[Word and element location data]
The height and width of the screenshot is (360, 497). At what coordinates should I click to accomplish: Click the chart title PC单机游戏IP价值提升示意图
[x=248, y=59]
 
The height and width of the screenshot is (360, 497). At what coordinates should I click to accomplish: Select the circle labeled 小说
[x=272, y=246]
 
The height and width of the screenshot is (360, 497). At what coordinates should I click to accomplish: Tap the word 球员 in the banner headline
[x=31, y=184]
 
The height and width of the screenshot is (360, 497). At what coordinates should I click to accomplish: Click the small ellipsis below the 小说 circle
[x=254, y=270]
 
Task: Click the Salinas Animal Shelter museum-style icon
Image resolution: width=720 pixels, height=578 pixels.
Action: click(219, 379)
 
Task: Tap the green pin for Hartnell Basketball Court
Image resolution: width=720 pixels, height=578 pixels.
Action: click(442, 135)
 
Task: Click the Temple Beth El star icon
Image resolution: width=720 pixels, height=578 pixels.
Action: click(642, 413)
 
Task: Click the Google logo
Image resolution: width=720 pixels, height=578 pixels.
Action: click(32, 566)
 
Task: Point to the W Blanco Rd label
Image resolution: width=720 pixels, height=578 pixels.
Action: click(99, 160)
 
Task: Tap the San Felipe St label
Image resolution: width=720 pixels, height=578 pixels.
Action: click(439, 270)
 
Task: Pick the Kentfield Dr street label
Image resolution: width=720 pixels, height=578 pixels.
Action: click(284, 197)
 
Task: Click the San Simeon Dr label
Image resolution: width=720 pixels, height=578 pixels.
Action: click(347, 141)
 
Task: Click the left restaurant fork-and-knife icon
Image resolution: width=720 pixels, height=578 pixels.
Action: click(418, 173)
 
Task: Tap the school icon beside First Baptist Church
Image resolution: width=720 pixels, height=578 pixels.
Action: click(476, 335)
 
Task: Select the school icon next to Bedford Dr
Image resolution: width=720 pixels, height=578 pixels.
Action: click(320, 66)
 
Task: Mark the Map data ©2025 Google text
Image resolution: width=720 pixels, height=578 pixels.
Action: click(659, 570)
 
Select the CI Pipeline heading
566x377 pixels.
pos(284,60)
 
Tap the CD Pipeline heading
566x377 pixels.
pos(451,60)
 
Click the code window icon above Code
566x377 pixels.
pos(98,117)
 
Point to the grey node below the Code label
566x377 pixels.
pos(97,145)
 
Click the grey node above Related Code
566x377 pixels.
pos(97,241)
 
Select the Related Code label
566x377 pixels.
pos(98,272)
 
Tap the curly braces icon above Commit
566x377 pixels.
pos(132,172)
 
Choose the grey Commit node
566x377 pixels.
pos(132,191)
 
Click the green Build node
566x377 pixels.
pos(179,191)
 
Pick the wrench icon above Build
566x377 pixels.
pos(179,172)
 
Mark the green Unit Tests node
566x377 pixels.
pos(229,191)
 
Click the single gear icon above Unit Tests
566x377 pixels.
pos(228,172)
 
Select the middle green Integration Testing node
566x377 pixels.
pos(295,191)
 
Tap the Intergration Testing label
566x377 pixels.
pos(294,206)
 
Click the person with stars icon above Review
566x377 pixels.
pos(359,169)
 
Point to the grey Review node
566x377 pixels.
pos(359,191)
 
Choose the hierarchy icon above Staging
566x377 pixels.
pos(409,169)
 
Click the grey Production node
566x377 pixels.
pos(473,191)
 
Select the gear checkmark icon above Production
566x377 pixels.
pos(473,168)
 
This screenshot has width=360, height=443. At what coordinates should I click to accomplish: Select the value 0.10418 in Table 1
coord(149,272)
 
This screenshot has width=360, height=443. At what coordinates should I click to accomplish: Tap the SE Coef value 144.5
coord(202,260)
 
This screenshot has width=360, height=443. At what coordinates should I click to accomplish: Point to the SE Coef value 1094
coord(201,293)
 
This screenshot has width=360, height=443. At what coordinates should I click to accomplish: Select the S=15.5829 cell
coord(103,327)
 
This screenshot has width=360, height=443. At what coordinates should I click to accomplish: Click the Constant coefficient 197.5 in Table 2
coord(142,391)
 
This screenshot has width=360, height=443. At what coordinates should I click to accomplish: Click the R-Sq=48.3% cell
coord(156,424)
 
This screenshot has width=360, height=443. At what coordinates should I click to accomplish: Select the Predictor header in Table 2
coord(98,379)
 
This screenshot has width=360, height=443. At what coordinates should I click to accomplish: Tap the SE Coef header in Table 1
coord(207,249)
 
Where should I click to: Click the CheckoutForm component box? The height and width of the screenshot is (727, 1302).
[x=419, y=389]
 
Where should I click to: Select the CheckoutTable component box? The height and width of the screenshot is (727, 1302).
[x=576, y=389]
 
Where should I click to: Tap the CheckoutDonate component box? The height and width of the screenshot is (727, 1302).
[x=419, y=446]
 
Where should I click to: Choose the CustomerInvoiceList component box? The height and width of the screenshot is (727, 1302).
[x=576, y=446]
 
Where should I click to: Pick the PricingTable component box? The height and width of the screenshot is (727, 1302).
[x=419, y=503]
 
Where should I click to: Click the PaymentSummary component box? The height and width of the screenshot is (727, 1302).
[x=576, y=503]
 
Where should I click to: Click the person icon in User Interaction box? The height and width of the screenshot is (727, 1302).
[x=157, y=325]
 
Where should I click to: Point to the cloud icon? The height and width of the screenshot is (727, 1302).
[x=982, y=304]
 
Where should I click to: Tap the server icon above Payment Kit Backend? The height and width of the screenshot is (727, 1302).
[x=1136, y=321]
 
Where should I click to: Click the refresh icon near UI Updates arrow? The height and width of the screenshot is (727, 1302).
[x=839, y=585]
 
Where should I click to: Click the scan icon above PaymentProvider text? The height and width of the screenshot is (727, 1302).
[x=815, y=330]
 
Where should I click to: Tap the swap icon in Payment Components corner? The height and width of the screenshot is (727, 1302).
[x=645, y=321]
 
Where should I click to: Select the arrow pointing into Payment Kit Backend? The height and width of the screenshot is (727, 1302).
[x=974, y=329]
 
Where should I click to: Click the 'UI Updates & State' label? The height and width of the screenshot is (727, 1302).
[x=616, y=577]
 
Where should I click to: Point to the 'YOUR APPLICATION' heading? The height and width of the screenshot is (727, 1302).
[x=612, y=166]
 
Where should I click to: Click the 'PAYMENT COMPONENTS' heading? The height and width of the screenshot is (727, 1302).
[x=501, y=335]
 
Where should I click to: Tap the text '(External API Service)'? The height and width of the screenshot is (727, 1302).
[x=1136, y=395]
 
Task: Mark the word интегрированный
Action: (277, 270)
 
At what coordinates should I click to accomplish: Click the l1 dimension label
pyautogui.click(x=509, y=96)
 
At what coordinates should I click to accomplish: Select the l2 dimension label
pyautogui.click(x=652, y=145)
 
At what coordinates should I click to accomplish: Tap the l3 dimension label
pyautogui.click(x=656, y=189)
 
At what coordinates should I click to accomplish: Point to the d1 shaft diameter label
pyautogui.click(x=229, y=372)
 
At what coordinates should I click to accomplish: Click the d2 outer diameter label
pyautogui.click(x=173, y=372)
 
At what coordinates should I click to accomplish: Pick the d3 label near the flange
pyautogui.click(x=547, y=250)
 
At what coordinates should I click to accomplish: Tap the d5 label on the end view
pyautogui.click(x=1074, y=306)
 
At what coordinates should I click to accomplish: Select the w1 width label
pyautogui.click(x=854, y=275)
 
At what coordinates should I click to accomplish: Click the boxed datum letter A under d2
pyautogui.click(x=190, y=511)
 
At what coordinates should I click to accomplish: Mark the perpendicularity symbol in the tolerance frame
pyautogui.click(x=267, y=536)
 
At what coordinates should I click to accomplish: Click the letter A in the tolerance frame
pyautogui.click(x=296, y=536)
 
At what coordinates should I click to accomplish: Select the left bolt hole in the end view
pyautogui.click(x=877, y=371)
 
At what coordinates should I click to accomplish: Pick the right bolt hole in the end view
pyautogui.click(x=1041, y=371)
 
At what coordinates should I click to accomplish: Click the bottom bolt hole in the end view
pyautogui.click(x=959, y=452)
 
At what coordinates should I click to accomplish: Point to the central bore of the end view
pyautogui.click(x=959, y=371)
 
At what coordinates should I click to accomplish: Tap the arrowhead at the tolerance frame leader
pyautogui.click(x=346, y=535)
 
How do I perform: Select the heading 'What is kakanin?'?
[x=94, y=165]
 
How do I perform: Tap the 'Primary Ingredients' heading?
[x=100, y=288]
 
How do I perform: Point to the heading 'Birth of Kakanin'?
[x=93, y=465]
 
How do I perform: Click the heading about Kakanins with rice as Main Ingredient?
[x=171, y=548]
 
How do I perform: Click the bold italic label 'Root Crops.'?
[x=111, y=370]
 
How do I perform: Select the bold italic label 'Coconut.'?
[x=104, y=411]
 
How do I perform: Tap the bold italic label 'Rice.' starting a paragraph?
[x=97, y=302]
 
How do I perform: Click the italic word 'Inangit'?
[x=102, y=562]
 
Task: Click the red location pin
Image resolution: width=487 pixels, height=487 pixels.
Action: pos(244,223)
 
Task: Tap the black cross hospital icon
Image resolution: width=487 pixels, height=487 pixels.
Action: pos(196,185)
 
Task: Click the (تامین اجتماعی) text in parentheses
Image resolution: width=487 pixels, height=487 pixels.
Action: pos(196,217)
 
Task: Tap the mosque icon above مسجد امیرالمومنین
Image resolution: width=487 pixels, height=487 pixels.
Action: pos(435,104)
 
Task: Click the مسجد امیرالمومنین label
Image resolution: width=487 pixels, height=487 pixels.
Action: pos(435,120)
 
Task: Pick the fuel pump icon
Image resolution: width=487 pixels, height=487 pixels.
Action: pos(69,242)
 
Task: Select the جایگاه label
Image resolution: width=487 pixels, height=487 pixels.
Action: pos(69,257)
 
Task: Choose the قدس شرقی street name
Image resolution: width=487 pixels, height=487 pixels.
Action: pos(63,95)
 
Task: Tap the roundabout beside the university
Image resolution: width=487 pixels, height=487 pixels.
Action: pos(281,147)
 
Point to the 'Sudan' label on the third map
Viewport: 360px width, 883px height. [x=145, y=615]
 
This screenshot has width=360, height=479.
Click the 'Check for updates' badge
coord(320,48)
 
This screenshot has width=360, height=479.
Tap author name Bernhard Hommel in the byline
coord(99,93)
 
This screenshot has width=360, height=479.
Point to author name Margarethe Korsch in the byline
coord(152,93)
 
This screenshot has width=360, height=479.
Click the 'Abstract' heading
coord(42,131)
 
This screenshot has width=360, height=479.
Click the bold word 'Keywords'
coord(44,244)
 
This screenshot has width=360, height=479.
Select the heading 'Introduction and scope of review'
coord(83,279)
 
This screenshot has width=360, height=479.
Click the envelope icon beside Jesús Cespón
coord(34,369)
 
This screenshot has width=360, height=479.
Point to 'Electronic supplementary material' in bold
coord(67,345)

● **Exercise prompt**
From the start of the data through the line containing "[x=31, y=184]", rewrite each non-blank line as a row of a Markdown table with the columns "Row" and "Line".

● **Right answer**
| Row | Line |
|---|---|
| 1 | The height and width of the screenshot is (360, 497). At what coordinates should I click to accomplish: Click the chart title PC单机游戏IP价值提升示意图 |
| 2 | [x=248, y=59] |
| 3 | The height and width of the screenshot is (360, 497). At what coordinates should I click to accomplish: Select the circle labeled 小说 |
| 4 | [x=272, y=246] |
| 5 | The height and width of the screenshot is (360, 497). At what coordinates should I click to accomplish: Tap the word 球员 in the banner headline |
| 6 | [x=31, y=184] |